[Tarefas]
1. Diga se cada afirmação concorda com o texto sobre a leitura de Guimarães Rosa na escola, respondendo sim ou não e citando as palavras do texto que decidem: (a) o professor que passou a leitura de O povo brasileiro era de Geografia; (b) quem narra já tinha terminado o livro de Rosa quando o professor fez a pergunta; (c) a conferência sobre Rosa aconteceu no Museu de Arte Moderna de São Paulo.
2. Prossiga o texto sobre a leitura de Guimarães Rosa na escola a partir da última frase mostrada.

[Trecho selecionado]
Li Darcy Ribeiro na escola graças ao professor de Geografia, que percebeu num motim do alunato contra a grade curricular dos anos 1990 a chance de um maior desafio. Mandou-nos ler e apresentar O povo brasileiro e, de quebra, um pouco de Guimarães Rosa. A mim coube falar de Rosa, que eu mal começara a ler. Já tinha atravessado o Liso do Sussuarão com os jagunços de Riobaldo, mas faltava muito chão para terminar o livro quando fui interpelada à queima-roupa pelo professor sobre algo que eu não sabia. Munida de arrogante adolescência, pus-me a discorrer sobre o Sertão que existe e não existe. Mal abri a boca, percebi o risco do ridículo, mas para meu espanto acabei dizendo algo além do quase nada que sabia. É que não era eu expondo o meu ponto de vista, e sim o próprio livro saindo pela minha boca, feito palavras vomitadas ou engolidas pelos santos em certas pinturas medievais.
O singelo episódio escolar me fez entender algo na verdade bem reles: o leitor ou a leitora em nós é mais sagaz do que a pessoa que lê. Mais tarde descobri que o próprio Rosa comentou o fenômeno: “Às vezes, quase sempre, um livro é maior que a gente”.
Voltando rapidamente às loucuras de palestra da outra crônica, lembro de uma conferência sobre Rosa no Museu de Arte Moderna do Rio em que a plateia abilolada fazia perguntas esdrúxulas ao Eduardo Coutinho (o crítico literário), achando que estivesse diante do seu homônimo, o diretor de Cabra marcado para morrer.

(Registros de localização de palavras e elementos)

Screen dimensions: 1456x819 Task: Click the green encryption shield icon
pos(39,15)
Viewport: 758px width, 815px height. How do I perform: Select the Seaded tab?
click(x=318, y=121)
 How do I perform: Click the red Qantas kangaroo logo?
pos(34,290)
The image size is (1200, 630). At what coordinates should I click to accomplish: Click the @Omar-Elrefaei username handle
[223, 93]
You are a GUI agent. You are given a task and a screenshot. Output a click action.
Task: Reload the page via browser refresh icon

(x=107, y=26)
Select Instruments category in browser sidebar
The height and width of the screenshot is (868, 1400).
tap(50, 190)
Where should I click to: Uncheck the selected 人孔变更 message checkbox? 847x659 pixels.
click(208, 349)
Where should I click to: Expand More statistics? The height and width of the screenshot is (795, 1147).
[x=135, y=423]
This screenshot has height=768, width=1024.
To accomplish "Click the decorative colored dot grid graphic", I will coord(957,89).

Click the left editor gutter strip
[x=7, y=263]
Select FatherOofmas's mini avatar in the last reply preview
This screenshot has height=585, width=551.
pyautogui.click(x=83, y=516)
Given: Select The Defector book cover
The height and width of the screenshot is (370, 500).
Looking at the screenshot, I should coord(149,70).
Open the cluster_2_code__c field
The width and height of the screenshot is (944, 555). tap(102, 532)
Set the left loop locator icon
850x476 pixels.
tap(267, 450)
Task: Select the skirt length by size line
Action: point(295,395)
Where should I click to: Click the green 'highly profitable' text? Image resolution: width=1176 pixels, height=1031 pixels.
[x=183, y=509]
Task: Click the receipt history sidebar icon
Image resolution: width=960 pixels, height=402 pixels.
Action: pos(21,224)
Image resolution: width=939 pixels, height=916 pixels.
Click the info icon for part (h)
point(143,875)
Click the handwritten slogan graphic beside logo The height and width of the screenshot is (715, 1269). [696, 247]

[Respostas]
1.
(a) Sim: “graças ao professor de Geografia”.
(b) Não: “faltava muito chão para terminar o livro”.
(c) Não: “no Museu de Arte Moderna do Rio”.

2.
Não adianta espernear, algumas das mais belas estórias já contadas foram escritas por Guimarães Rosa. Um dia me irritei com um amigo italiano que, com aquela típica placidez europeia, me ensinou que o melhor romance de todos é Memórias de Adriano, de Marguerite Yourcenar. Sou louca por ela, e por esse livro em especial, mas devia ter devolvido ao meu amigo a frase de sua autora predileta “É um erro ter razão cedo demais” — ele não leu Grande sertão: Veredas.
Reza a lenda que, no dia em que concebeu A terceira margem do rio, Rosa pegou um ônibus na altura da Academia Brasileira de Letras (talvez eu esteja fabulando), mas com todo o cuidado para não se encostar em ninguém, temendo estourar a bolha de perfeição do conto que se formara em algum lugar supramental dentro dele. Chegou em casa, correu para a máquina de escrever e pôs-se a digitar aquele assombro que mal se acomoda na palavra “conto”. Talvez Rosa tenha pegado um táxi, mas o ônibus torna o desafio mais dramático.
Eu, quando fico triste, triste de verdade, de uma saudade sem consolo, leio Rosa. Não porque ele nos prometa algum tipo de cura ou de socorro, justo o contrário: é que nos lança no rodamoinho de umas delicadezas de doer mais fundo. Isso ajuda? Claro que não, mas claro que sim. Intensifica o sentir, move umas coisas, conecta o dito ao não dito, o pensado ao sugerido, o sentido ao adivinhado. A literatura rumo a si mesma, sem poupar o mel do melhor da língua do pequi e da pitangueira.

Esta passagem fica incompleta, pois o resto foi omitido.